* Requirements:
• A. According to the OpenVMS debugger passage, how many debug clients can access the same debug server at the same time?
• B. Reproduce every row from the one containing "Task: Select the Derepazarı label" down to the one containing "Action: pyautogui.click(x=658, y=71)", both included, with their requests. Scale each click coordinate by 1.7 and round to whole numbers, rounding halves up.

* Passage given:

The kept debugger enables you to run different program images or rerun the same image from the current debugging session without having to first exit and restart the debugger. When you rerun a program, you can choose to retain or cancel any previously set breakpoints, as well as most tracepoints and watchpoints.
The OpenVMS Debugger has an optional DECwindows Motif graphical user interface (GUI) that provides access to common debugger commands by means of pushbuttons, pulldown menus, and popup menus. The GUI is an optional enhancement to the debugger command line interface that is available on workstations running DECwindows Motif. When using the GUI, you have full command-line access to all debugger commands that are relevant within a DECwindows Motif environment.
The OpenVMS Debugger has an optional client/server configuration that allows you to access the debugger and its functions from a PC running Microsoft Windows 95 or Microsoft Windows NT. This debugger implementation has a debug server that runs on OpenVMS on a VAX or Alpha CPU, and a debug client interface that runs on Microsoft Windows NT and Microsoft Windows 95 on an Intel or Alpha CPU.
The client/server configuration allows you to debug programs that run on an OpenVMS node remotely from another OpenVMS node using the DECwindows Motif interface, or from a PC using the Microsoft Windows interface. Up to 31 debug clients can simultaneously access the same debug server, which allows many debugging options.
When you start the debugger, several predefined debugger command sequences are assigned to the keys of the numeric keypad of the VT52, VT100, and LK201 keyboards. You can also create your own key definitions.

* Record excerpts:
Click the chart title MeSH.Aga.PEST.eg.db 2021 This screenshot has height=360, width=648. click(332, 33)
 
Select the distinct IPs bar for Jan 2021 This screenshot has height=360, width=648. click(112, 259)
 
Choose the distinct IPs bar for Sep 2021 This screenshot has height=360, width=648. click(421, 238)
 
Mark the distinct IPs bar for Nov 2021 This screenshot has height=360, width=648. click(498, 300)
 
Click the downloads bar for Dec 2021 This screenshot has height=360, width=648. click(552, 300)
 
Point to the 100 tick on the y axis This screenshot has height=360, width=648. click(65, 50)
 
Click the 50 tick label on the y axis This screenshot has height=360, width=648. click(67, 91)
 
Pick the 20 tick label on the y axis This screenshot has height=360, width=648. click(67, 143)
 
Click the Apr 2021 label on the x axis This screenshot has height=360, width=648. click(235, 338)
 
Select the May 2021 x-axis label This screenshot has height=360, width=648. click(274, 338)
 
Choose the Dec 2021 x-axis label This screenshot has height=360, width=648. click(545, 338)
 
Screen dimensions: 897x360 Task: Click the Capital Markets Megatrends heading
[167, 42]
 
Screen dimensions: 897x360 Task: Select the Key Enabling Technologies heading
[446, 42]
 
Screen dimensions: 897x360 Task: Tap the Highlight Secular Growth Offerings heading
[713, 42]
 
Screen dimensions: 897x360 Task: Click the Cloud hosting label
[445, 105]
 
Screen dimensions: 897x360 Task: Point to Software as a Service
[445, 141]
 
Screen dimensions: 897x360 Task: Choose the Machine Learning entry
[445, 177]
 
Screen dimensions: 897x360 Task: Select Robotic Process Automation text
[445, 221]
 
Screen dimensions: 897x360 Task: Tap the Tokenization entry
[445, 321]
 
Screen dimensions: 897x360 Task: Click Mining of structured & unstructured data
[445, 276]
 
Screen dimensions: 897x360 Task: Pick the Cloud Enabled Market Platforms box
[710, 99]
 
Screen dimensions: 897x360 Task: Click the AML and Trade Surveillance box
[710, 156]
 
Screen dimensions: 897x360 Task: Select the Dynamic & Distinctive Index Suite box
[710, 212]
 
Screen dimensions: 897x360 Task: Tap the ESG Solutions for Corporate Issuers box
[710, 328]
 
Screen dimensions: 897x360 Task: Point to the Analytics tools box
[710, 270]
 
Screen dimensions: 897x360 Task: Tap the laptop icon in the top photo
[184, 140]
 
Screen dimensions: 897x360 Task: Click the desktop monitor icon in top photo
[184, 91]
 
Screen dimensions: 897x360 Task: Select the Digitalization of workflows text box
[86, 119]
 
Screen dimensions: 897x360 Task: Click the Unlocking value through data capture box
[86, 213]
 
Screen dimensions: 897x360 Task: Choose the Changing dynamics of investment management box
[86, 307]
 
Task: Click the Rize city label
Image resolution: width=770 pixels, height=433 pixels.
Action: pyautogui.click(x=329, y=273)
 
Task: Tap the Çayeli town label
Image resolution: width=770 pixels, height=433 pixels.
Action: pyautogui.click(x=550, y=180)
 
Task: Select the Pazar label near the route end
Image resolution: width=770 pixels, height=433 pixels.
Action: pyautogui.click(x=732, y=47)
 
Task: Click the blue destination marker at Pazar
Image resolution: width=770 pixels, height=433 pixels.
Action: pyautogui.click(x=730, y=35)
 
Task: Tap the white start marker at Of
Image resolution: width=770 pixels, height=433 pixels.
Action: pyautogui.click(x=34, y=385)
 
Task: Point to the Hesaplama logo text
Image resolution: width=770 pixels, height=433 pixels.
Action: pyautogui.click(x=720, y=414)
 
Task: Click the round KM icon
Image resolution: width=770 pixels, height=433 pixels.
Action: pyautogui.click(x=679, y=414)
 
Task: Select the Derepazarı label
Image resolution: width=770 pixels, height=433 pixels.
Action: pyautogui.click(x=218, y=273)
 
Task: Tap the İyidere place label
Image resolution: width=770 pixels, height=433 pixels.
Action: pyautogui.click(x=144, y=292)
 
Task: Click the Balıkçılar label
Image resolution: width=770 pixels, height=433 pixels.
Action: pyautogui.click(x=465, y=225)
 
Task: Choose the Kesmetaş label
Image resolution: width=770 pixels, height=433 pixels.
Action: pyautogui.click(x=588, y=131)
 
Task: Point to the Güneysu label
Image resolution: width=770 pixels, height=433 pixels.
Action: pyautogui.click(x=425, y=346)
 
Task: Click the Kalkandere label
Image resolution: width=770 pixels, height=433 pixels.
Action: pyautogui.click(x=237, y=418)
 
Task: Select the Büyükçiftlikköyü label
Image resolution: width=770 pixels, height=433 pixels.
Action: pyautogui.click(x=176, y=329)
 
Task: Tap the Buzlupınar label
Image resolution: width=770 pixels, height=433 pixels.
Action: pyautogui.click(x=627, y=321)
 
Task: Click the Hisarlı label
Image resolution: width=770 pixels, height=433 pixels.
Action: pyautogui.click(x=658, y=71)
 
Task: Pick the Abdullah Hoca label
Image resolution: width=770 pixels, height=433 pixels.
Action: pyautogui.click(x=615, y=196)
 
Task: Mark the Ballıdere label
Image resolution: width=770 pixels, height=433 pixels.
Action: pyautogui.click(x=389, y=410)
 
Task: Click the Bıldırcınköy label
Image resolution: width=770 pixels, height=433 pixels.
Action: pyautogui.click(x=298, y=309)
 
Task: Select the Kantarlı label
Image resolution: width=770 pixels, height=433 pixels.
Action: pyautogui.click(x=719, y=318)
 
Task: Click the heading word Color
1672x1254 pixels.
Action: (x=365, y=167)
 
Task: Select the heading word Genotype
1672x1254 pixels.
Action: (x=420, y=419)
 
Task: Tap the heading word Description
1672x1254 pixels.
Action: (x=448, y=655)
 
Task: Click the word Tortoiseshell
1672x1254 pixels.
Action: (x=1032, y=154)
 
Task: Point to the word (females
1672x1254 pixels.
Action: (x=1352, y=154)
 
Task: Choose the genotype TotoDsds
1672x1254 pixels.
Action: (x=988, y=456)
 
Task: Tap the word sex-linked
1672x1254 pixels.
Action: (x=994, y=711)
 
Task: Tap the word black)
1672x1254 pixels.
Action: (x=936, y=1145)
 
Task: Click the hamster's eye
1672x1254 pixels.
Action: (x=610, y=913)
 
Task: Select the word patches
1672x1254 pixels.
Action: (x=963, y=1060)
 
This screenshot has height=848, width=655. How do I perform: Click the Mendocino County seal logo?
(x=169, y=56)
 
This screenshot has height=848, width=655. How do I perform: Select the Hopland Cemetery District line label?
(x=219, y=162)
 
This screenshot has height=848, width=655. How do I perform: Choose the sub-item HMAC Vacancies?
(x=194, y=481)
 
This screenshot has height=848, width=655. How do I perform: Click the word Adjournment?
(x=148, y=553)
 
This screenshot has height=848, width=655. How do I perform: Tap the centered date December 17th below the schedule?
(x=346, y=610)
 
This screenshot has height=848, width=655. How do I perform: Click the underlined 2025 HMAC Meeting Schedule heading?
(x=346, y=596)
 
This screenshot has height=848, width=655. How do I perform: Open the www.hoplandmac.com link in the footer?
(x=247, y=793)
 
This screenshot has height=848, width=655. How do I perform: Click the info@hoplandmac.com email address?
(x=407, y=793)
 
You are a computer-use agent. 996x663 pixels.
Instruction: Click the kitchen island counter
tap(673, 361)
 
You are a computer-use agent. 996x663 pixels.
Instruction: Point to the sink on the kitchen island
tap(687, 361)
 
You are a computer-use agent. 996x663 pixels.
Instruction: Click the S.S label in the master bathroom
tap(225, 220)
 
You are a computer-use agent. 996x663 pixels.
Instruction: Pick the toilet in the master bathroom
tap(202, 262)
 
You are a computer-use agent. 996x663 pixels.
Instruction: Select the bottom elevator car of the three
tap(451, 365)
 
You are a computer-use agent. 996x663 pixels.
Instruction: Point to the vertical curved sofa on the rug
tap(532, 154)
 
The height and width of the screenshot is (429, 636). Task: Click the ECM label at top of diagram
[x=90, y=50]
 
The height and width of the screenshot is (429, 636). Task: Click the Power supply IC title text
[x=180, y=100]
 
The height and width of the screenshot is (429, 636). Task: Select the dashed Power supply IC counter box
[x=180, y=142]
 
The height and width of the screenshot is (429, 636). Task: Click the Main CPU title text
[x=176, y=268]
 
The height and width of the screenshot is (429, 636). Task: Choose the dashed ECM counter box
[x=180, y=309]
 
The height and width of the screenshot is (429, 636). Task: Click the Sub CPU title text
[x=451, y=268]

* Solutions below:
• A. Up to 31

• B.
Task: Select the Derepazarı label
Image resolution: width=770 pixels, height=433 pixels.
Action: pyautogui.click(x=371, y=464)
 
Task: Tap the İyidere place label
Image resolution: width=770 pixels, height=433 pixels.
Action: pyautogui.click(x=245, y=496)
 
Task: Click the Balıkçılar label
Image resolution: width=770 pixels, height=433 pixels.
Action: pyautogui.click(x=791, y=383)
 
Task: Choose the Kesmetaş label
Image resolution: width=770 pixels, height=433 pixels.
Action: pyautogui.click(x=1000, y=223)
 
Task: Point to the Güneysu label
Image resolution: width=770 pixels, height=433 pixels.
Action: pyautogui.click(x=723, y=588)
 
Task: Click the Kalkandere label
Image resolution: width=770 pixels, height=433 pixels.
Action: pyautogui.click(x=403, y=711)
 
Task: Select the Büyükçiftlikköyü label
Image resolution: width=770 pixels, height=433 pixels.
Action: pyautogui.click(x=299, y=559)
 
Task: Tap the Buzlupınar label
Image resolution: width=770 pixels, height=433 pixels.
Action: pyautogui.click(x=1066, y=546)
 
Task: Click the Hisarlı label
Image resolution: width=770 pixels, height=433 pixels.
Action: pyautogui.click(x=1119, y=121)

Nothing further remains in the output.